Bleeding Phenotype of Murine Bernard Soulier Syndrome Is Potentially Corrected by Non-Myeloablative Hematopoietic Stem Cell Transplantation

Abstract 3340

Bernard Soulier Syndrome (BSS) is an inherited bleeding disorder caused by a defect in the platelet glycoprotein (GP)Ib/IX complex. Platelet transfusion is the primary treatment for hemorrhage but is often limited because of the potential for provoking allo-immunization and refractoriness. We have previously shown that the macrothrombocytopenia and prolonged bleeding of murine BSS (GPIbα^null) can be corrected by myeloablative total body irradiation (TBI) and transplantation of hematopoietic stem cells (HSCs) transduced with a lentivirus that expresses hGPIbα under integrin αIIb promoter control (2bIbαLV). For application of this gene therapy approach to the treatment of human patients, it is important to minimize treatment-related adverse effects. In this study, we established a transgenic mouse that expresses hGPIbα at levels similar to the average levels observed in 2bIbαLV transduced HSC recipients that can be used as a consistent source of bone marrow HSCs (hGPIbα^tg+). We undertook two approaches for evaluation of HSC transplantation using hGPIbα^tg+ mouse bone marrow (BM) cells; 1) determine the percentage of hGPIbα^tg+ HSCs necessary for therapeutic benefit and 2) determine if non-myeloablative strategies can achieve hGPIbα expression levels sufficient to correct the bleeding phenotype of GPIbα^nullmice.

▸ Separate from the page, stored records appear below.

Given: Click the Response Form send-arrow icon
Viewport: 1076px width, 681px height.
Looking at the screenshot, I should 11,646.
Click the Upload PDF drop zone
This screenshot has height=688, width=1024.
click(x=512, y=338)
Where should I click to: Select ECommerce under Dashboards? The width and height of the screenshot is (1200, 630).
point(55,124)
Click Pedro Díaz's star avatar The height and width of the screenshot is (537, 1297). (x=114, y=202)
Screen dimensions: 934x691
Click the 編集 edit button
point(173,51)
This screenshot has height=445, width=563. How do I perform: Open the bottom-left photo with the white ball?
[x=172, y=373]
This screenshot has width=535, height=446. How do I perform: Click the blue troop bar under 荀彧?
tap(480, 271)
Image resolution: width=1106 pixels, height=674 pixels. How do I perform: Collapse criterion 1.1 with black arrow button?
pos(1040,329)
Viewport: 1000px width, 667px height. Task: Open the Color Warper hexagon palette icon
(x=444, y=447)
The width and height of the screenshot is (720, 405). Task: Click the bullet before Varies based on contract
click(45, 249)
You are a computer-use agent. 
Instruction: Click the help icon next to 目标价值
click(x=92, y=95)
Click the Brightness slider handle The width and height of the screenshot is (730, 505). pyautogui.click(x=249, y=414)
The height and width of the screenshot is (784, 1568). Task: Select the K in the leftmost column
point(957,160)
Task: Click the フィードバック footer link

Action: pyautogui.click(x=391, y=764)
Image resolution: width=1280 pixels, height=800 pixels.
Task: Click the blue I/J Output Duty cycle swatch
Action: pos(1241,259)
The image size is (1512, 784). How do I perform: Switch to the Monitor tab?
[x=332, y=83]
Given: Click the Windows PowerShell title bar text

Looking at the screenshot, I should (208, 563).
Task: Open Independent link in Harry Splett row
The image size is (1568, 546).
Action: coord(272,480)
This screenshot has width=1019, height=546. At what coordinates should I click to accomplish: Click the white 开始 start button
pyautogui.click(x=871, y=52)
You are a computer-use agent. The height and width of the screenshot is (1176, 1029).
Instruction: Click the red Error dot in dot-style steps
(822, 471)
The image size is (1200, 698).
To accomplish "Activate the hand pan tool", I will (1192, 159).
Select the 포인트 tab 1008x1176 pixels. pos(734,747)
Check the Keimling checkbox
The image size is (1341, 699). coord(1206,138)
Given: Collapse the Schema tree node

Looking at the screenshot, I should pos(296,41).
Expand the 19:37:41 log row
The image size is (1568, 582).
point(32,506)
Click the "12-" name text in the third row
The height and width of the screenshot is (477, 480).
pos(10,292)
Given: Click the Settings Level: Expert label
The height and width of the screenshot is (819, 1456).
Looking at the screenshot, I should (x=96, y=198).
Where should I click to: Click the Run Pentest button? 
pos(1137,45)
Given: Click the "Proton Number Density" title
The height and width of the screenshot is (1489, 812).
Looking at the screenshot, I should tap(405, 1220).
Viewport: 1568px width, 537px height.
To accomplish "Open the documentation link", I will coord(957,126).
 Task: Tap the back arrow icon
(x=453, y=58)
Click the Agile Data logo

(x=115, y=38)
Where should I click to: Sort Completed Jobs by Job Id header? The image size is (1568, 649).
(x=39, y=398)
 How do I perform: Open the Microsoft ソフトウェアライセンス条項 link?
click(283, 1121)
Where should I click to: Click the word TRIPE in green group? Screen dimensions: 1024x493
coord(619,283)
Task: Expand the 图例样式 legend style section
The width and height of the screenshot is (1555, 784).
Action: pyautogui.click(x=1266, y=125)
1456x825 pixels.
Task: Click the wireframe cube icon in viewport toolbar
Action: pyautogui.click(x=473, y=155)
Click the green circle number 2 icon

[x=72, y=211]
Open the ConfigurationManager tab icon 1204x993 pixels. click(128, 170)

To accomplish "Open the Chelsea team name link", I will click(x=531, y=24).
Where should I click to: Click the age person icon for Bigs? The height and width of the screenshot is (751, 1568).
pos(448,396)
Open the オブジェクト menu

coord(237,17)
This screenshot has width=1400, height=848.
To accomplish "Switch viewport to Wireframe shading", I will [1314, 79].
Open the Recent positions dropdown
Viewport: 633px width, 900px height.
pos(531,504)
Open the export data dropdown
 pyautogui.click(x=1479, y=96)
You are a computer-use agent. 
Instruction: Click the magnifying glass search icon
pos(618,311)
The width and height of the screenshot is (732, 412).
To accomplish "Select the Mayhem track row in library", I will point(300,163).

In order to determine the percentage of HSCs required to achieve therapeutic effects, mixed BM chimeras were generated by reconstituting lethally irradiated GPIbα^null mice with variable mixtures (5% - 100%) of BM cells isolated from hGPIbα^tg+ and GPIbα^null mice. Tail bleeding time assays performed after BM reconstitution demonstrated that 10% hGPIbα^tg+ BM mononuclear cells mixed with 90% GPIbα^null BM mononuclear cells were sufficient to correct the tail bleeding time (n=5). Platelet analysis showed that the bleeding phenotype was rescued in recipients having higher than 40 × 10³/μl of hGPIbα^tg+ platelets, which corresponds to 6.5% of wild type mouse platelet counts (630 ± 57 × 10³/μl, n = 8). These results suggest therapeutic potential for non-myeloablative conditioning regimens for the treatment of murine BSS.

Thus we next tested the transplantation of hGPIbα^tg+ mouse BM cells into GPIbα^null recipients conditioned with two non-myeloablative doses of busulfan (25 mg/kg on days -2 and -1). Analysis of platelets by flow cytometry showed that, as expected, the percentage of hGPIbα-positive platelets in busulfan-conditioned recipients was lower than those transplanted after lethal TBI conditioning (63.2% ±36.6%, n = 15 vs. 95.2% ±1.7%, n = 8). However, tail bleeding time assays showed that bleeding times of busulfan-conditioned recipients were corrected and not significantly different from lethally irradiated recipients (2.7 ± 3.1 minutes, n = 15 vs 1.9 ± 1.5 minutes, n = 8), while no untreated GPIbα^null mice (n=8) stopped bleeding within 10 minutes. Platelet counts were also significantly increased in busulfan-conditioned recipients compared to untreated GPIbα^null mice (381 ± 132 × 10³/μl, n = 11 vs. 181 ± 35 × 10³/μl, n = 11). Thus non-myeloablative doses of busulfan conditioning and transplantation of hGPIbα^tg+mouse BM cells were shown to achieve relevant levels of engraftment in murine BSS with significantly corrected bleeding times and platelet counts.

Antibody response to hGPIbα and immune-mediated thrombocytopenia was documented in 3 of 15 recipient mice, suggesting immunogenicity of hGPIbα transgene protein in GPIbα^nullmice partially immunosuppressed with busulfan. However, immunotolerance was identified without treatment and antibody disappeared in all three mice 3 to 7 months after BM transplantation.

In conclusion, non-myeloablative doses of busulfan conditioning may be a reasonable alternative to TBI for the BMT-based treatment of BSS and could be utilized in non-myeloablative autologous gene therapy in human BSS.